# [Document section]
# Arkansas River Guide Book



## 2tomcat2 (May 27, 2012)

Colorado Parks & Wildlife - Arkansas Headwaters Recreation Area

AmericanWhitewater.org

Floaters Guide to Colorado (Doug Wheat)

The Upper Arkansas River (Frank Staub)


----------



## kwagunt2001 (Jun 9, 2008)

*Rampton’s guide is solid*

https://www.amazon.com/Arkansas-River-Guide-Thomas-Rampton/dp/0963479970

If you can find the 2nd edition (2006) you’ll be all set. I’d cross reference with an access map from AHRA.


----------



## lmyers (Jun 10, 2008)

kwagunt2001 said:


> https://www.amazon.com/Arkansas-River-Guide-Thomas-Rampton/dp/0963479970
> 
> If you can find the 2nd edition (2006) you’ll be all set. I’d cross reference with an access map from AHRA.


Yeah, Rampton's guide is the best option out there, but it sucks for anything above Browns Canyon. He gives detailed descriptions of all the rapids in Browns, but for the Numbers it goes like this: 

"Number One (IV), located just above Scott's Bridge.

Number One and a Half (III), located near a grove of trees on the left. Swift water follows.

Number Two (III/IV), again followed by swift water."

------------- I mean really? Sounds like it was written by someone that never even boated the Numbers..... ---------------


----------



## Andy H. (Oct 13, 2003)

The book Western Whitewater (out of print) has a good section on the Arkansas from Granite to Canon City. Though the information isn't much more detailed than Rampton, I think the presumption is that on their first time, boaters will scout the rapids they describe. The mile by mile guide is broken into sections, with Granite to RR Bridge, RR Bridge to Ruby Mt, Ruby Mt. to Salida, Salida to Parkdale, and then the Gorge.

Example:


> Mile 6.3 NUMBER ONE (IV; V above 2,500 cfs) begins above the two bridges. Like all the rapids in The Numbers, this one is a boulder choked channel that demands technical maneuvering at low and moderate levels and becomes even more difficult when higher flows turns it into a boiling gauntlet of waves and holes. Not far downstream from this rapid is a big hole at high water, sometimes referred to as NUMBER ONE AND A HALF (IV).

# [What you will do]
Carry on the Arkansas River guidebook thread from its last sentence. The data comes from a separate source and has no connection to the Arkansas River guidebook thread.

# [Material supplied]
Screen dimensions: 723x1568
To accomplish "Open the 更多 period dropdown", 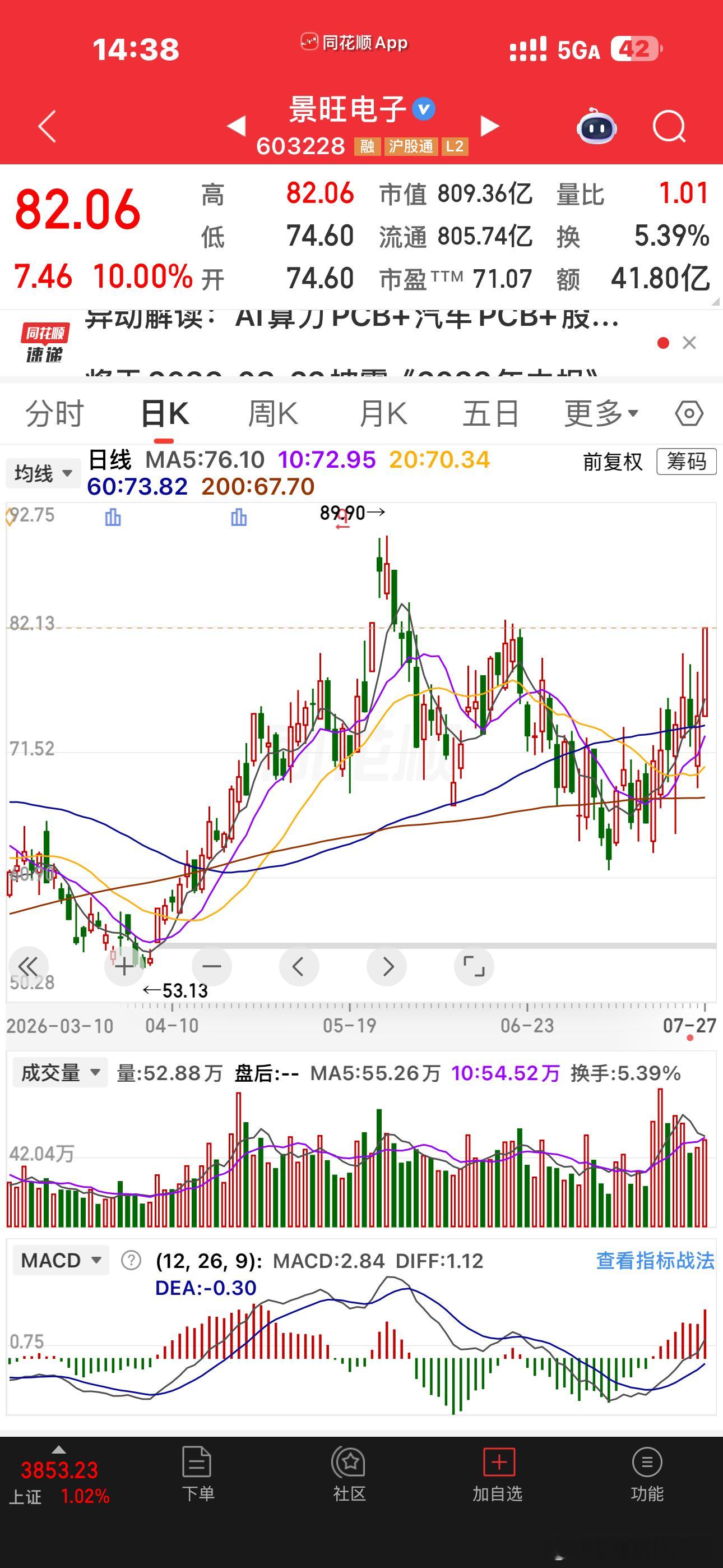I will [x=601, y=414].
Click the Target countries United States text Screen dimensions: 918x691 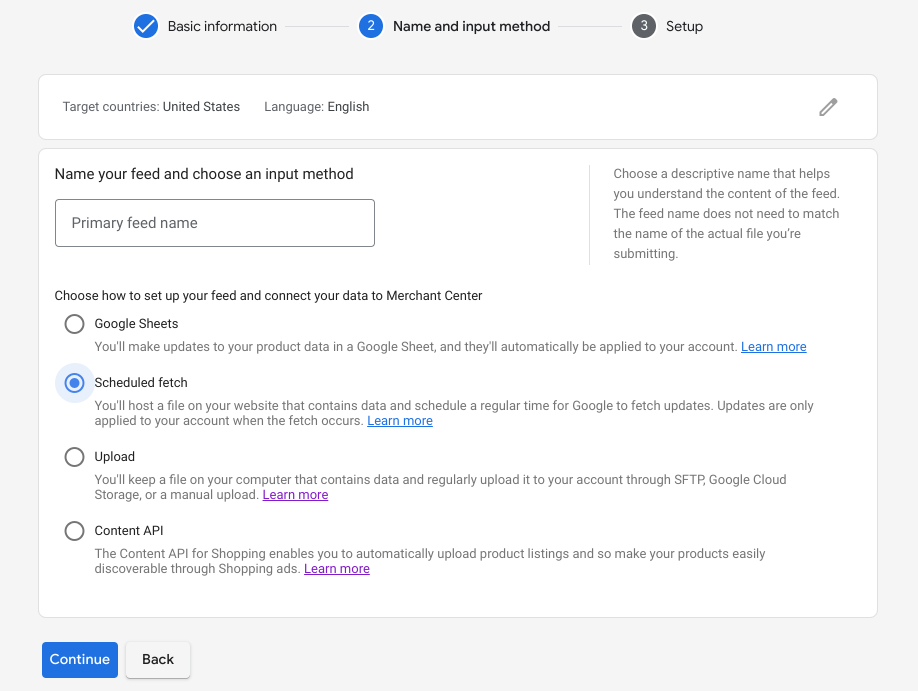151,107
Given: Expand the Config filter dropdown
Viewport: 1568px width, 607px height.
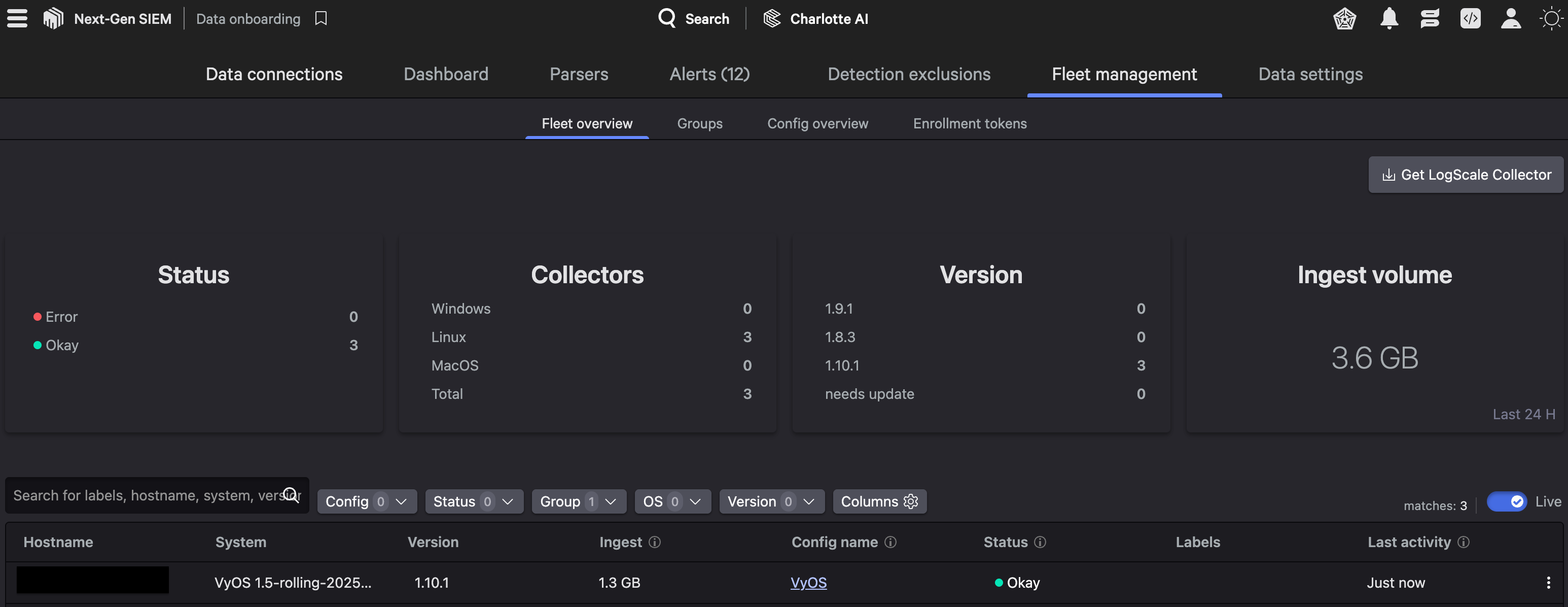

# [The result]
> 
> Mile 6.7, NUMBER TWO (IV). A tricky S-turn laced with holes. It leads directly into NUMBER THREE (IV), a short rocky pitch with a big hole in the middle.


or:


> Mile 4, Browns Creek Enters on the right, just downstream is ZOOM FLUME (III+), where a long chute becomes a ramp and ends in a hole. A boulder garden follows.
> 
> Mile 5.2 BIG DROP (III+). As the river bends right. Not far downstream is the STAIRCASE (III+), also called Giant Steps and Seven Falls, a series of drops which get tougher at the end.


Good luck finding a copy. It has sections like this, beautiful essays, photos, and a consistent data sheet with flow info, when the season is, hazards, shuttle and logistics info, average gradient, managing agency and permit info, land ownership, scenary, fishing, camping, and other guides and references and which topo maps cover each run. The book covers just about every river big enough to raft in the Western US.

-AH


----------



## MountainmanPete (Jun 7, 2014)

I hope someday Whitis/Martin write an Ark Book. I am not a big fan of the way Ramptons is laid out, the maps are not super clear, etc.


----------



## dominicsciole (Mar 20, 2004)

Thank you for all your input. I went with the Doug Wheat Floaters guide. Found a copy for $5. Looking forward to a great trip


----------



## lmyers (Jun 10, 2008)

dominicsciole said:


> Thank you for all your input. I went with the Doug Wheat Floaters guide. Found a copy for $5. Looking forward to a great trip


Hope you have a great trip, but fyi Doug Wheat's book was written a very, very long time ago. Like back in the 80's. The river hasn't changed a whole lot since then (although there have been some changes), but access points and private property boundaries have changed quite a bit.




MountainmanPete said:


> I hope someday Whitis/Martin write an Ark Book. I am not a big fan of the way Ramptons is laid out, the maps are not super clear, etc.


National Geographic put out a map in their Trails Illustrated series for the Arkansas River (2 actually, Leadville to Salida, and Salida to Canon City). It is really nice for pinpointing exact rapid locations and access points, as well as hikes in places like Browns and Bighorn Sheep Canyons and for delineating public lands from private.

https://www.natgeomaps.com/trail-maps/fishing-and-river-map-guides


----------



## dominicsciole (Mar 20, 2004)

My buddy has the Rampton book, so figured I would cross reference data. We just got an REI in Dillon. Hoping they have the Natgeo map, looks perfect for the trip.


----------



## Duwain Whitis (Nov 11, 2016)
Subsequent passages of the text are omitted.